Bringing Back Butterflies

A western tiger swallowtail butterfly on bougainvillea flowers

Western Tiger Swallowtail

The abundance of butterflies in Crystal Cove this time of year is always a welcome sight. Their bright colors and delicate flight help bring the park to life after the winter rains. If you walk along the trails in Moro Canyon this summer, keep your eyes out for Western Tiger Swallowtails floating by the sycamores, Behr’s Metalmarks darting between buckwheat flowers, or Funereal Duskywings dancing on the ridge tops. But butterflies are more than just pretty to look at- they can also help us understand the health of our park. They can be a key indicator of a diverse and healthy ecosystem. Butterflies lay eggs and feed on very specific plants, and each butterfly is associated with a different plant or groups of plants. If we have lots of different species of butterflies, this indicates that we have lots of different types of plants to support them.

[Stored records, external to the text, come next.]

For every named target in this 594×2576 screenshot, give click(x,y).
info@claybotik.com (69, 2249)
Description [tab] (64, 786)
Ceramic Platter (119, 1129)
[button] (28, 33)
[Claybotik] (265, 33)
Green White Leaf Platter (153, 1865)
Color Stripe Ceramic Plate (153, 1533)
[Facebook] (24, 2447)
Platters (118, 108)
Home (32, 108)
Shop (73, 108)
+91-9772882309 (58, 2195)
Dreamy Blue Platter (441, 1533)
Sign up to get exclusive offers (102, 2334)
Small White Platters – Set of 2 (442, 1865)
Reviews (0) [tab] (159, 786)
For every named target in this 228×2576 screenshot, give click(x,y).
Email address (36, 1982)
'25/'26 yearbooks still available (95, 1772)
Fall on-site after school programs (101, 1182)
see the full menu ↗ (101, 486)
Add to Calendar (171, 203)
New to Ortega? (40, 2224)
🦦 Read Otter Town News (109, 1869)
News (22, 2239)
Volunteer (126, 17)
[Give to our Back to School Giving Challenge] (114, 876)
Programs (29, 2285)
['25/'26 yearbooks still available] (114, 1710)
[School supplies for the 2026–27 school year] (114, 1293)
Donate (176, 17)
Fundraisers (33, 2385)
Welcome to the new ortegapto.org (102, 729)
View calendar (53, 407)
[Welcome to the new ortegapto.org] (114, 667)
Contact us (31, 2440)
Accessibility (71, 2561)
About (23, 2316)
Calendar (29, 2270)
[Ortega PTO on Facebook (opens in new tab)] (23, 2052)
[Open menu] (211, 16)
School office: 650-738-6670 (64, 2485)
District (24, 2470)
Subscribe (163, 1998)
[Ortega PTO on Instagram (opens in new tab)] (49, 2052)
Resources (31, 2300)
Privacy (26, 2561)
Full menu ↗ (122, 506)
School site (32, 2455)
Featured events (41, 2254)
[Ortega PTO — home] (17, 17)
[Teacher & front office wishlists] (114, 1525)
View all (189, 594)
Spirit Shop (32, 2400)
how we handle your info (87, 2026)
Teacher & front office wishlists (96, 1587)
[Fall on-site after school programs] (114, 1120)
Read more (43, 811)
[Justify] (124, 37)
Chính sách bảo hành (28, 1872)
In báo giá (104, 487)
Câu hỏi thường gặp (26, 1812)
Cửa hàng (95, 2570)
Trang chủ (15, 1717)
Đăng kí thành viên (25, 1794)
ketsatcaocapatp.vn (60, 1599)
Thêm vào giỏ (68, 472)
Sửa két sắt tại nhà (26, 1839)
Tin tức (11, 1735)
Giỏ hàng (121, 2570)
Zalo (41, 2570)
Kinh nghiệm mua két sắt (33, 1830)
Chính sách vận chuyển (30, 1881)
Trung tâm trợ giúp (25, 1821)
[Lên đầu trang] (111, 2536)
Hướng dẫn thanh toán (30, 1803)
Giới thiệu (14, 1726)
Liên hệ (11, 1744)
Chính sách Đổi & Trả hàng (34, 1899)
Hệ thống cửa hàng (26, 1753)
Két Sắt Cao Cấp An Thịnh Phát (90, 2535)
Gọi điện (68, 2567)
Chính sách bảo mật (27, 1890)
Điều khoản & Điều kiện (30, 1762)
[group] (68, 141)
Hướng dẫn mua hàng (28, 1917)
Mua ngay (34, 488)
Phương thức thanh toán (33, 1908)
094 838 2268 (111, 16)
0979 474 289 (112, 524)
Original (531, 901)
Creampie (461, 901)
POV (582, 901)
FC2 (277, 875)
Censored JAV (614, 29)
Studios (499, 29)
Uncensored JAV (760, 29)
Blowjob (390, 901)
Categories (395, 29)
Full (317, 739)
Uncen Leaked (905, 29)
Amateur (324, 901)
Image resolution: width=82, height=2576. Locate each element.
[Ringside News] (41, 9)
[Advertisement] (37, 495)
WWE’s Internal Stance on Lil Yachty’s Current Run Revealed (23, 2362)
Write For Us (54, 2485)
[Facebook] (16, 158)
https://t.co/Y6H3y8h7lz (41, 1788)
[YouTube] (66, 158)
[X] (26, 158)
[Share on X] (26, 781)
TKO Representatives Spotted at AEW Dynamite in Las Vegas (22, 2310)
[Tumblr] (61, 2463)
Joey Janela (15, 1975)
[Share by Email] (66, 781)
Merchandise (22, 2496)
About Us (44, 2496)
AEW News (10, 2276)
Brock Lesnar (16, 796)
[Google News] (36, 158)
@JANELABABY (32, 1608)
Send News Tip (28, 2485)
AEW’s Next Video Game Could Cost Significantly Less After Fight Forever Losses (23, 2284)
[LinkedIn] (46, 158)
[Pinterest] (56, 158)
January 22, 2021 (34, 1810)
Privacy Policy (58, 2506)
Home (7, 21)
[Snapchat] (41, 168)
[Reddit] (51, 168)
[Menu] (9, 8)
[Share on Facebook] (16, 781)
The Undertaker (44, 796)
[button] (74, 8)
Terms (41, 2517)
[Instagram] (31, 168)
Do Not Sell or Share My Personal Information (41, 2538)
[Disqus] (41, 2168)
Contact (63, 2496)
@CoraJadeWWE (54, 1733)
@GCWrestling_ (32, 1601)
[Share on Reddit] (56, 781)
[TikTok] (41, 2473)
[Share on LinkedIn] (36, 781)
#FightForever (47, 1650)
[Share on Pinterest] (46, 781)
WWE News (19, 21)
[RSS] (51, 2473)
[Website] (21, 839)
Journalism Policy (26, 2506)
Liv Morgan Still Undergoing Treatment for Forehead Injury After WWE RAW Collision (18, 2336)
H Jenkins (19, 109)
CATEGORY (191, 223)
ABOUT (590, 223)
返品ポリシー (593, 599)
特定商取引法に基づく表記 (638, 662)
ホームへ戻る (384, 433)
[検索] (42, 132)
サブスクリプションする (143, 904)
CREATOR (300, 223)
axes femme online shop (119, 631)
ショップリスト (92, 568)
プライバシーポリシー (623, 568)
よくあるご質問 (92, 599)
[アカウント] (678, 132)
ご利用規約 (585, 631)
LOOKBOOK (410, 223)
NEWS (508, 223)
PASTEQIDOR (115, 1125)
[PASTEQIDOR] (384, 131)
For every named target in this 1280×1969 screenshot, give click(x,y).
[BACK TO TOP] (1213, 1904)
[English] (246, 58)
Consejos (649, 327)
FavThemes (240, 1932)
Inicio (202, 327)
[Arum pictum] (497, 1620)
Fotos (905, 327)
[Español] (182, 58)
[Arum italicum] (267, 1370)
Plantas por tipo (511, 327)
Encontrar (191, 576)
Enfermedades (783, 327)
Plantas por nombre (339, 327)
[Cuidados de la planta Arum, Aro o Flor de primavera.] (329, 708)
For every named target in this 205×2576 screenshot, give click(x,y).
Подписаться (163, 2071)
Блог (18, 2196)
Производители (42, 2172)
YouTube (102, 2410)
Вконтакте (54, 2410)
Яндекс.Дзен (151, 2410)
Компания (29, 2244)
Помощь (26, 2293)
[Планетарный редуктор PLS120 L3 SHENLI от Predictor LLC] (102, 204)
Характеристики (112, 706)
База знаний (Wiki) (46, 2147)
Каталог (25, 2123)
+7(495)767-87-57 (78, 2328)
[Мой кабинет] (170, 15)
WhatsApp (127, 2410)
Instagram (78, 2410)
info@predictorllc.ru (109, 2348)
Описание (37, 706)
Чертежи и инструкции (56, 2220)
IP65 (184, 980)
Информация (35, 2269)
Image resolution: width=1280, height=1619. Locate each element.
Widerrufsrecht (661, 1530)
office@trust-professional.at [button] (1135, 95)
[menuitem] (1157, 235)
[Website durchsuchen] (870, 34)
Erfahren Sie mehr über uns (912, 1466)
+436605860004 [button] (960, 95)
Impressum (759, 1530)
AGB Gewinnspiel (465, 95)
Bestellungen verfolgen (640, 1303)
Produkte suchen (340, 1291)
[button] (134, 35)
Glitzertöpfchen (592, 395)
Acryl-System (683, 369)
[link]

A Sara Orangetip butterfly with a yellow flower

Sara Orangetip

Crystal Cove State Park’s threatened coastal sage scrub plant community is home to over 30 different butterfly species. Located only in low lying coastal areas of Southern California, coastal sage scrub is home to numerous plants and animals that can be found nowhere else on the planet. Some butterfly species, such as the Bernardino Blue, never stray far from buckwheat, their food of choice, so their survival is dependent on the presence of buckwheat in coastal sage scrub plant communities. Crystal Cove State Park land managers aim to restore and maintain the unique biological diversity of coastal sage scrub, and one of the ways we do that is by monitoring butterfly populations. Crystal Cove Conservancy staff and volunteers walk the trails of Moro Canyon and record their butterfly and plant observations each month to track any changes in our butterfly population over time.

A Bernardino Blue butterfly on buckwheat flowers

Bernardino Blue on California Buckwheat

Our butterfly populations can also give us an insight into the possible effects of climate change on the ecosystem in our park. Butterfly life cycles are heavily tied to seasonal cues, like temperature and light to help them time their emergence to their preferred plant. Shifts in climate might get plant life cycles out of sync with butterfly life cycles. Will plants begin to bloom sooner, and if so, will butterflies be able to adjust so they have the resources they need? By tracking butterflies regularly in the park, we hope to be able to monitor these potential changes.

A Cabbage White butterfly

Cabbage white, a common non-native butterfly.

We have several butterfly routes that pass through different habitats in the park including riparian, coastal sage scrub, and degraded landscapes dominated by non-native species. One particularly interesting route passes by a restoration project in the park. The restoration site known as “The Bowl” was converted to non-native grassland by years of cattle and sheep grazing, and is now being restored to native coastal sage scrub and native grassland through a multi-year experiment in partnership with Crystal Cove State Park, The Center for Environmental Biology at UC Irvine, and Crystal Cove Conservancy. By tracking butterfly populations over the course of this process, we can assess how well the restoration is working, and if it supports more native biodiversity as the restoration progresses.

two people doing habitat restoration

Restoration at The Bowl

At the beginning of our butterfly monitoring program in 2017, and before restoration began, The Bowl route had two butterfly species present: non-native Cabbage Whites, and Sara Orangetips. These are the two species known to nectar on Black mustard, the dominant non-native plant species present in the area. Surveys with zero butterfly sightings were also common outside the short flowering period for black mustard. We now have two more years of butterfly data collected during the restoration process at The Bowl.